Sempre que uma equipe se classificava à decisão da FA Cup as torcidas dos finalistas compunham um canto especial para a decisão em Wembley. Em 1981 nasceu o Ossie Dream.
A GUERRA
Ardiles era considerado o melhor meio-campista da Inglaterra e o Tottenham, de jogo fluído e técnico, praticava o futebol mais vistoso do país quando as tropas argentinas invadiram as Malvinas. Retomar a soberania sobre as ilhas era há anos um apelo popular no país, e o movimento soou como uma clara manobra política para angariar apoio das ruas à impopular ditadura militar vigente desde 1976. Neste contexto beligerante Ardiles, que vivia seu auge, foi convocado pelo técnico Menotti. Ricardo Villa ficou na Inglaterra, onde, em comum acordo com os diretores do clube, decidiu não disputar a final da FA Cup daquele ano. Villa e Ardiles eram constantemente hostilizados nas partidas fora de casa. No White Hart Lane os torcedores respondiam com afago e apreço pelos ídolos.

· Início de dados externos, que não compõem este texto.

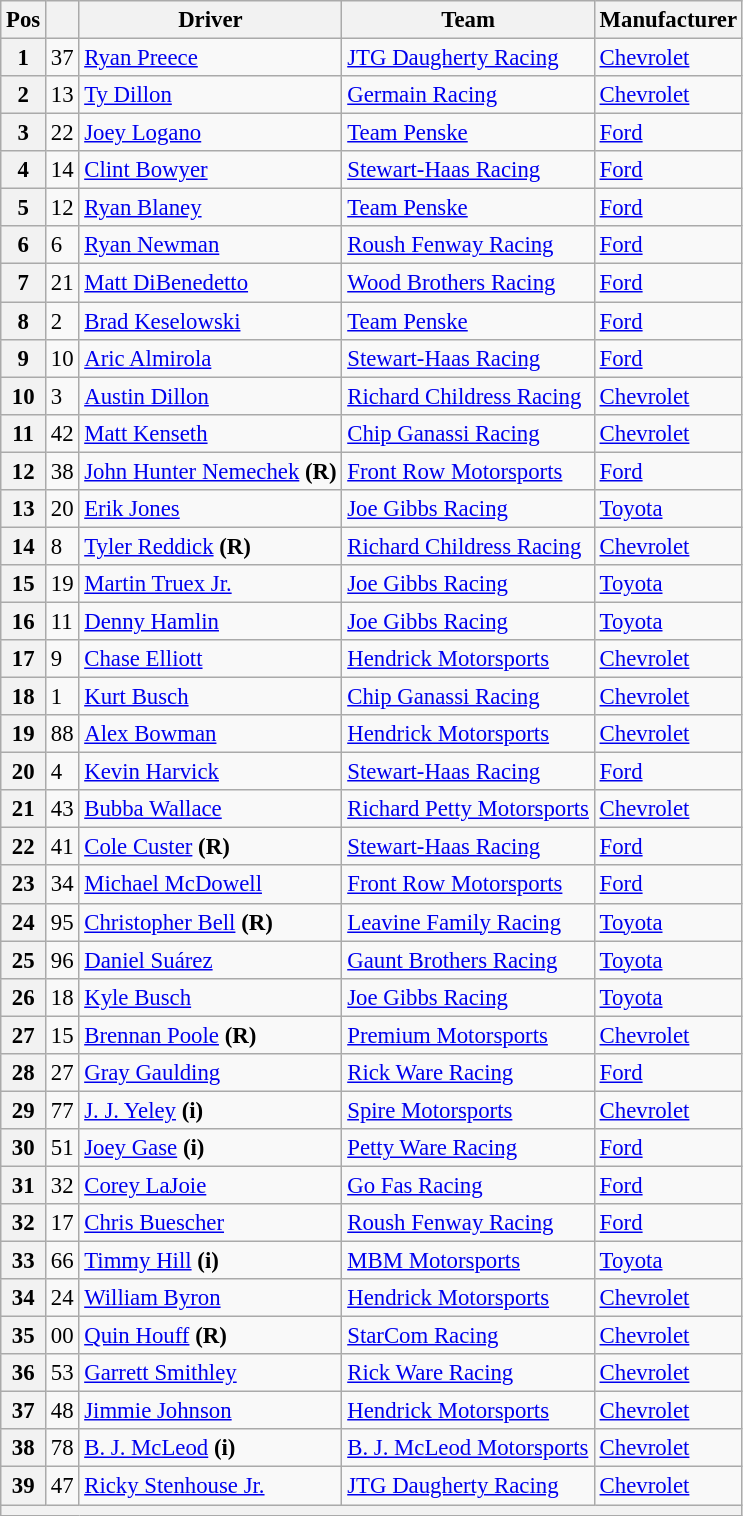
Matt DiBenedetto (210, 283)
25 (24, 960)
Team (468, 20)
Go Fas Racing (468, 1185)
Leavine Family Racing (468, 922)
Corey LaJoie (210, 1185)
Manufacturer (668, 20)
41 (62, 847)
00 (62, 1336)
30 (24, 1148)
Kevin Harvick (210, 772)
Michael McDowell (210, 885)
Ryan Preece (210, 58)
23 (24, 885)
Richard Petty Motorsports (468, 809)
Premium Motorsports (468, 1035)
96 (62, 960)
29 (24, 1110)
66 (62, 1261)
Brad Keselowski (210, 321)
88 (62, 734)
31 (24, 1185)
Tyler Reddick (R) (210, 546)
Alex Bowman (210, 734)
Chase Elliott (210, 659)
Cole Custer (R) (210, 847)
Timmy Hill (i) (210, 1261)
53 (62, 1373)
Wood Brothers Racing (468, 283)
John Hunter Nemechek (R) (210, 471)
Brennan Poole (R) (210, 1035)
Austin Dillon (210, 396)
Christopher Bell (R) (210, 922)
7 (24, 283)
42 (62, 433)
16 (24, 621)
Matt Kenseth (210, 433)
Germain Racing (468, 95)
Kyle Busch (210, 997)
Erik Jones (210, 509)
Spire Motorsports (468, 1110)
Jimmie Johnson (210, 1411)
Garrett Smithley (210, 1373)
Martin Truex Jr. (210, 584)
Gaunt Brothers Racing (468, 960)
43 (62, 809)
Ryan Blaney (210, 208)
Ricky Stenhouse Jr. (210, 1486)
26 (24, 997)
47 (62, 1486)
Driver (210, 20)
B. J. McLeod (i) (210, 1449)
78 (62, 1449)
B. J. McLeod Motorsports (468, 1449)
Pos (24, 20)
Ryan Newman (210, 245)
95 (62, 922)
48 (62, 1411)
Chris Buescher (210, 1223)
William Byron (210, 1298)
33 (24, 1261)
Clint Bowyer (210, 170)
Denny Hamlin (210, 621)
35 (24, 1336)
StarCom Racing (468, 1336)
51 (62, 1148)
Petty Ware Racing (468, 1148)
Quin Houff (R) (210, 1336)
36 (24, 1373)
Ty Dillon (210, 95)
Kurt Busch (210, 697)
Aric Almirola (210, 358)
Joey Gase (i) (210, 1148)
J. J. Yeley (i) (210, 1110)
28 (24, 1073)
5 (24, 208)
Daniel Suárez (210, 960)
39 (24, 1486)
Bubba Wallace (210, 809)
Joey Logano (210, 133)
77 (62, 1110)
Gray Gaulding (210, 1073)
MBM Motorsports (468, 1261)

O retorno de Ossie à Buenos Aires foi mal visto na Inglaterra. Já na Argentina muitos o consideravam um traidor por permanecer em território inimigo enquanto os soldados de seu país morriam nas mãos do exército britânico.
DO LUTO À DECISÃO
Durante a péssima participação argentina na Copa do Mundo, Ossie recebera a notícia que seu primo, Leonidas Ardiles, piloto de caça da força aérea nacional, havia desaparecido. Os pais de Leonidas foram à Inglaterra pedir auxílio às autoridades inglesas num encontro intermediado por Osvaldo. Anos depois e meio-campista recebeu uma carta de um piloto da tripulação britânica, admitindo que havia derrubado a aeronave de seu primo num combate aéreo.
Ao término da copa disputada na Espanha, Ardiles decidira não retornar a Londres. “Quero me afastar até a guerra estar terminada”, declarou numa coletiva concedida em 1982. Naquele ano foi emprestado ao PSG, onde não conseguiu nem de perto repetir os momentos da Inglaterra.
UMA LENDA EM TOTTENHAM
Ossie retornou em 1983 ao Tottenham. Lá permaneceu até 1988, tendo conquistado durante o período a Copa UEFA, um dos mais celebrados feitos da história do clube. Na Inglaterra, o argentino também defendeu as cores de Blackburn Rovers, Queens Park Rangers e Swindon Town, onde se aposentou, em 1991. Voltou aos Spurs como técnico, em 1993. Osvaldo Ardiles é até hoje reverenciado quando passeia pelas ruas de Tottenham, bairro reconhecido pela identidade judaica e combate ao antissemitismo e xenofobia na capital inglesa.
Num acordo diplomático, assinado em dia 14 de junho de 1982, estabeleceu-se o cessar-fogo e retirada das tropas das Malvinas. Foram 649 mortos do lado argentino e 255 do britânico. O Reino Unido detém até hoje a soberania sobre os arquipélagos. “A guerra não serviu para nada. Só para causar inimizade entre os povos e manter este sentimento de rivalidade. Que no futuro não haja guerra nunca mais”, comentou Ossie, em depoimento para o documentário White, Blue and White.